OpenStreetMap: From Browser Querying to Python+R Manipulation

A succinct guide for Data Scientists

Michelle Audirac
Towards Data Science

--

There are multiple users of OpenStreetMap (OSM), for example website app developers can integrate OSM maps to their online tools and services, Data Scientists for the most part use OSM data to create spatial analytics and build models. This guide is for Data Scientists who wish to quickly start working with OSM data; to this end, it provides a a jumpstart to three basic skills:

  1. Querying OSM data directly in a web browser,
  2. Making requests of OSM data through an API with python, and
  3. Exploring the request results with R.

OSM data basics

OpenStreetMap is a set of open-source tools that store and allow access to geo-spatial data that is tagged via crowd-sourcing. The tool set includes:

database and API There are several options to access the OpenStreetMap database. This walk-through focuses in Overpass API which provides read-only API access.

query language To query data in Overpass API, one must become familiar with Overpass QL. This is a query language specially created for the OpenStreetMap data model.

interactive access Overpass turbo is a web-based interface that allows exploring the OpenStreetMap database with Overpass QL. The query results are shown on an interactive map.

Querying OSM data with Overpass turbo

OpensStreetMap data model is comprised of nodes and ways.

  • An OSM node represents a single point in space and requires two tags, its latitude and longitude.
  • An OSM way represents lines (roads, rivers) which are ordered lists of nodes. An area is a “closed” way and should be tagged with isarea=true.

Another OSM’s data model element is a relation.

  • OSM relations are used to assign boundaries of countries, counties, named multi-polygons (landmarks), and routes.

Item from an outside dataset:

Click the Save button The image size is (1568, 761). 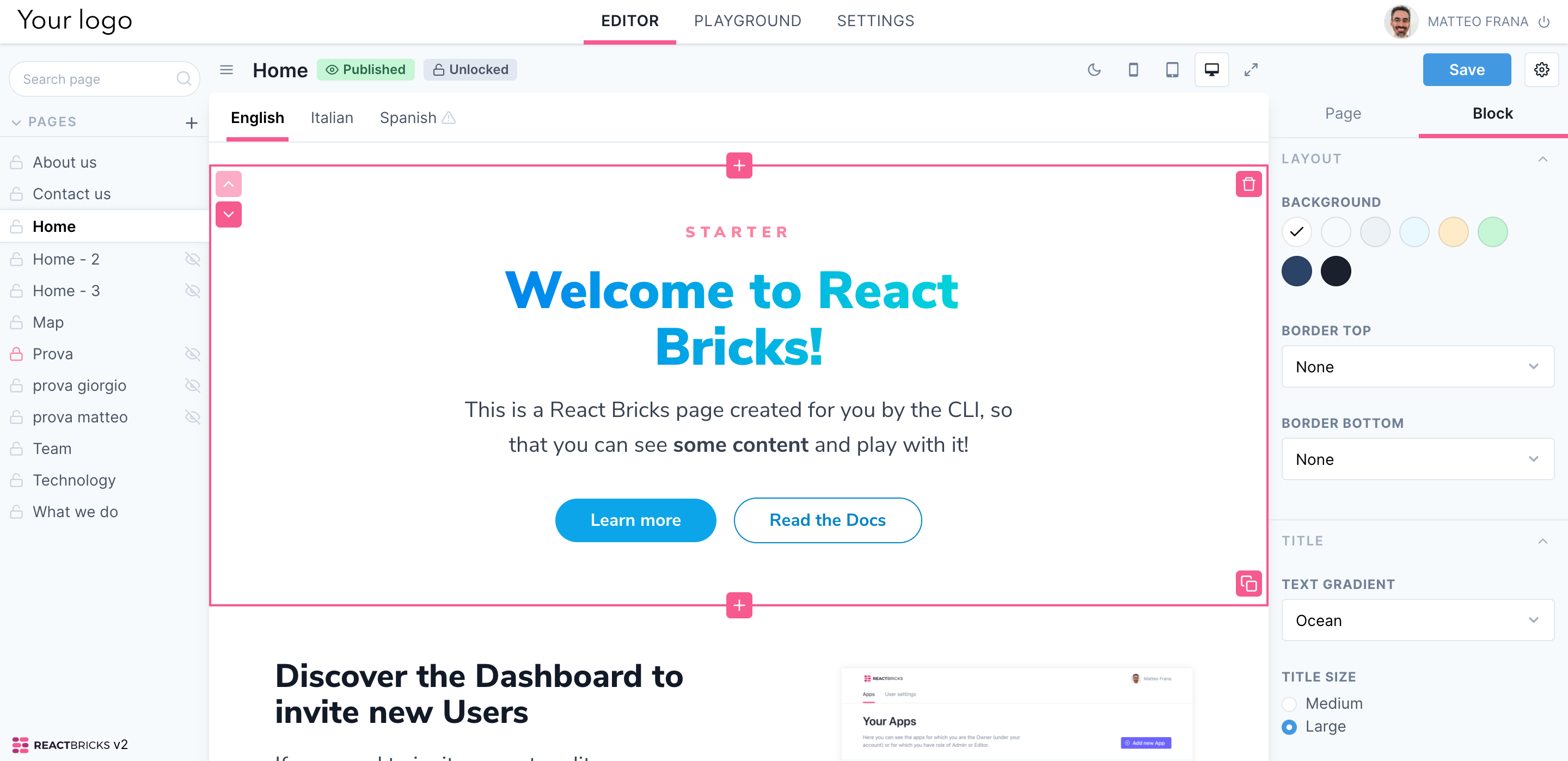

Let’s start getting familiar with the OSM elements by opening https://overpass-turbo.eu/?lat=30.30&lon=-97.75&zoom=11, this Overpass view is centered in Austin, TX.

On the left, the main view contains a text box where Overpass QL queries are fed. On the right, the results are shown on the map.

query 1

The following code returns restaurants in the Austin area. This area is a box defined by two points: the south-west corner (30.20, -97.85) and the north-east corner (30.40, -97.65).

node[amenity=restaurant]
(30.20, -97.85, 30.40, -97.65);
out;

These are the results of the query on a map.

The output is in xml format, with tags for each node representing a restaurant.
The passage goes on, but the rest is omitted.